The Royal Swedish Academy of Sciences has announced that ANU’s Professor Brian Schmidt has taken a share of this year’s Nobel Prize in Physics for “the discovery of the accelerating expansion of the Universe through observations of distant supernovae”.
We extend our hearty congratulations to him.
UPDATE: Apparently he’s also a winemaker of some note with an excellent Pinot Noir to his name.
Professor Brian Schmidt, 2011 Nobel Laureate and Distinguished Professor at the ANU, says he was “excited and bewildered” by the news that he had won a Nobel Prize in Physics. Professor Schmidt shares the prize with Adam Riess and Saul Perlmutter.
“I got a call at about 8.30,” Professor Schmidt told Woroni just hours after he received the news, “from someone with a Swedish voice, who said it was a very important call.” Did he think it might have been a prank? “The accent was very convincing”.
Another Update: No less an organ than The Economist has weighed in:
THIS year’s Nobel prize for physics was awarded for what was, in a sense literally, the biggest discovery ever made in physics—that the universe is not only expanding (which had been known since the 1920s), but that the rate of expansion is increasing. Something, in other words, is actively pushing it apart.

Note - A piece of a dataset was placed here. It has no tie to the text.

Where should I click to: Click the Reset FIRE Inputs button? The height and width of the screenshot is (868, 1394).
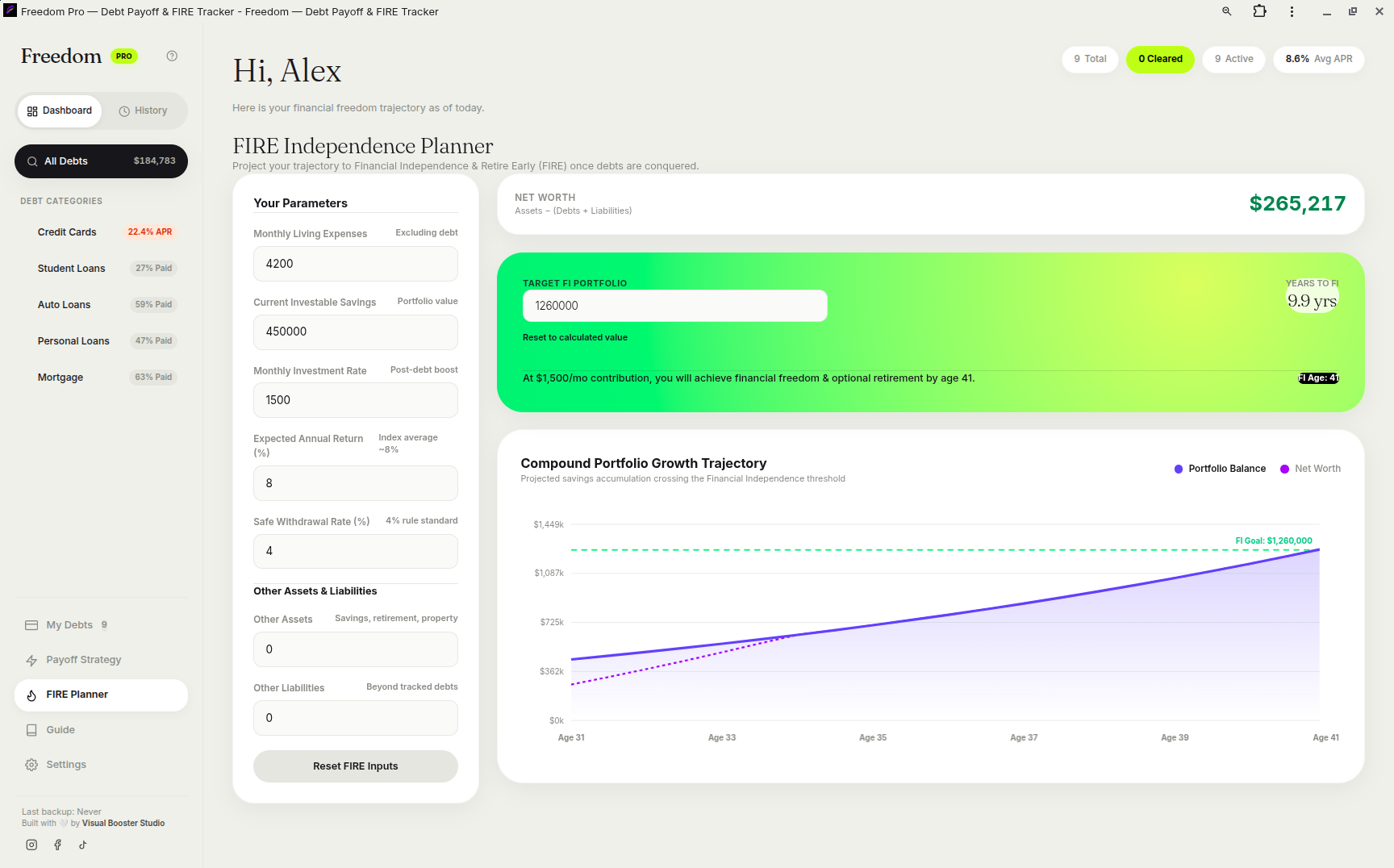tap(356, 766)
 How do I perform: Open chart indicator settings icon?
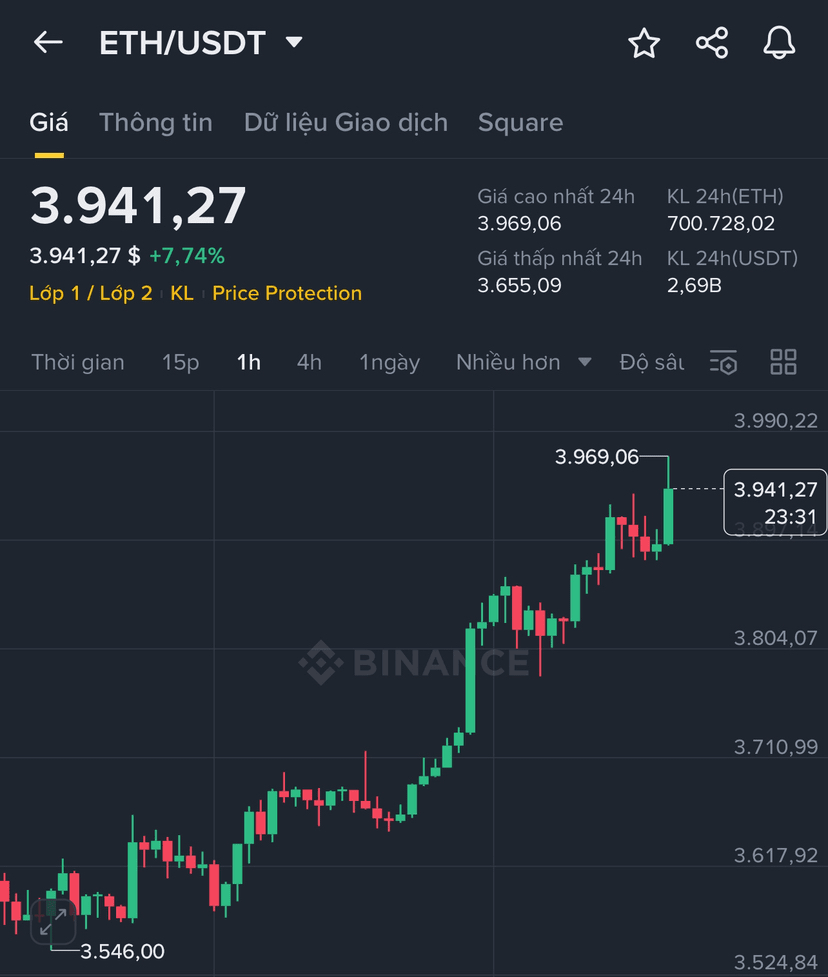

This was worked out by two groups who, in the 1990s, were studying exploding stars called supernovae. One was the Supernova Cosmology Project, at the University of California, Berkeley, led by Saul Perlmutter. The other was the High-z Supernova Search Team, an international project led by Brian Schmidt and involving Adam Riess, both of Harvard University. It is these three gentlemen who have shared the prize.
For those seeking more information there’s a wikipedia page on the Accelerating Universe.
Another Update: The ANU media release has this to say:
ANU Vice-Chancellor Professor Ian Young said:
“The ANU community is overjoyed to hear the news that Professor Brian Schmidt has won the Nobel Prize for Physics.
“Brian’s work on the expansion of the universe has changed the face of astronomy.
“His work has helped to unveil a universe that, to a large extent, was unknown to science.
“He has shown that what we see in the skies is but a tiny fraction of what is really out there.
“Brian reminds us of the infinite mysteries yet to be understood.
“ANU congratulates a great man and celebrates his magnificent achievement.”
First cab off the rank: Simon Corbell has been the first ACT politician to congratulate Professor Schmidt.